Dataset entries
_ _ _

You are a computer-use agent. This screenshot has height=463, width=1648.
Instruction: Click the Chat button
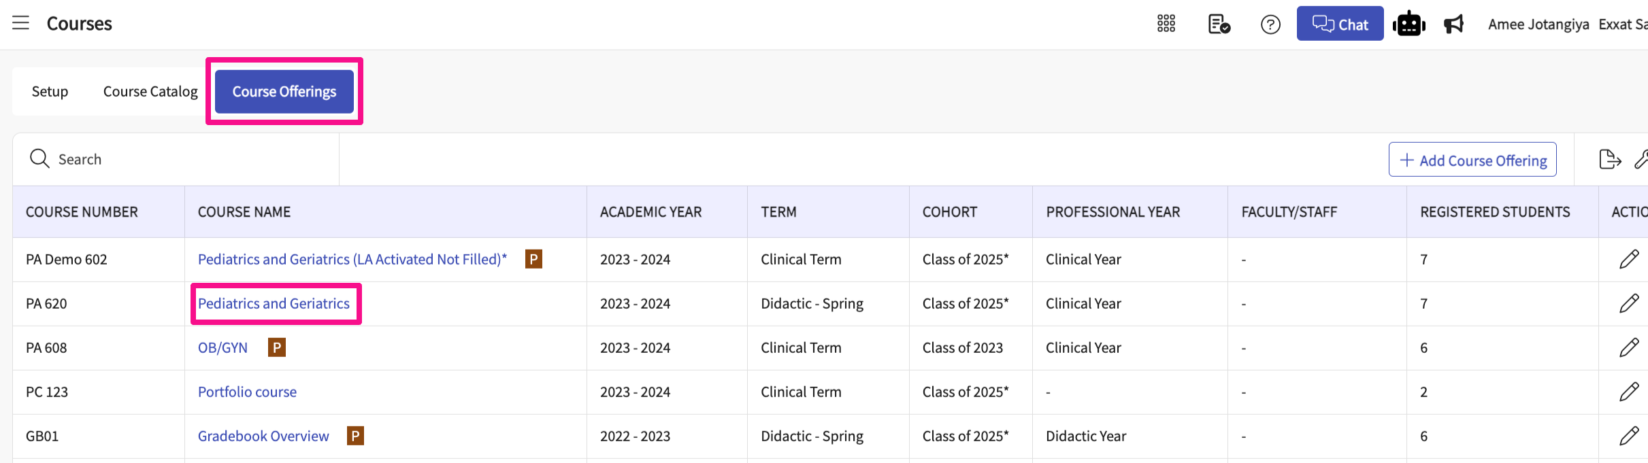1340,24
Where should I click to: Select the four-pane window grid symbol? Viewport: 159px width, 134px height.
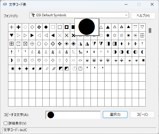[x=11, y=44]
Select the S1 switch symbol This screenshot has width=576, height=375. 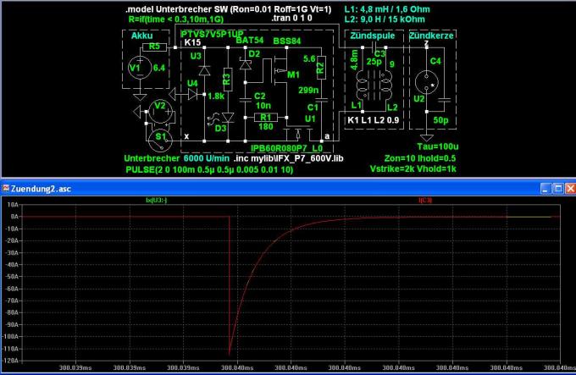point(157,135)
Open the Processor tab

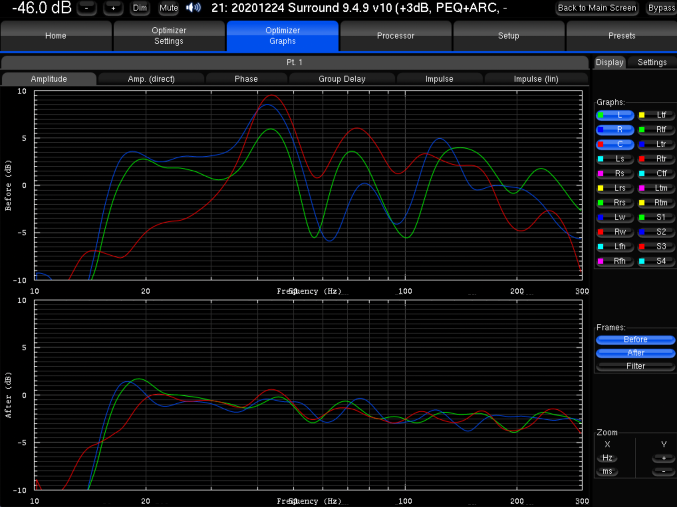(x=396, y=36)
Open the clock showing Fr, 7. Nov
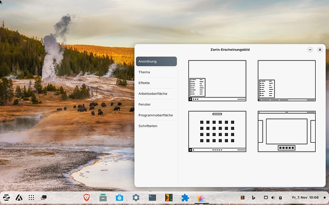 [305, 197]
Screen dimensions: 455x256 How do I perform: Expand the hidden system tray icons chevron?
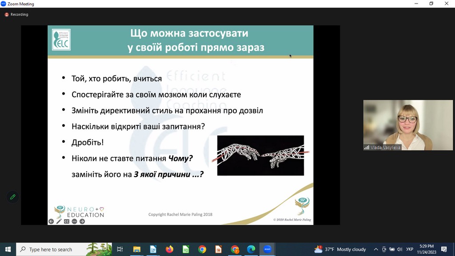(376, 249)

_ _ _

Give back, word for word, the lines from the one with "Open the clock showing Fr, 7. Nov" to the end of the records above, and no pictures.

Output of the task
Open the clock showing Fr, 7. Nov
 [305, 197]
Screen dimensions: 455x256 How do I perform: Expand the hidden system tray icons chevron?
(376, 249)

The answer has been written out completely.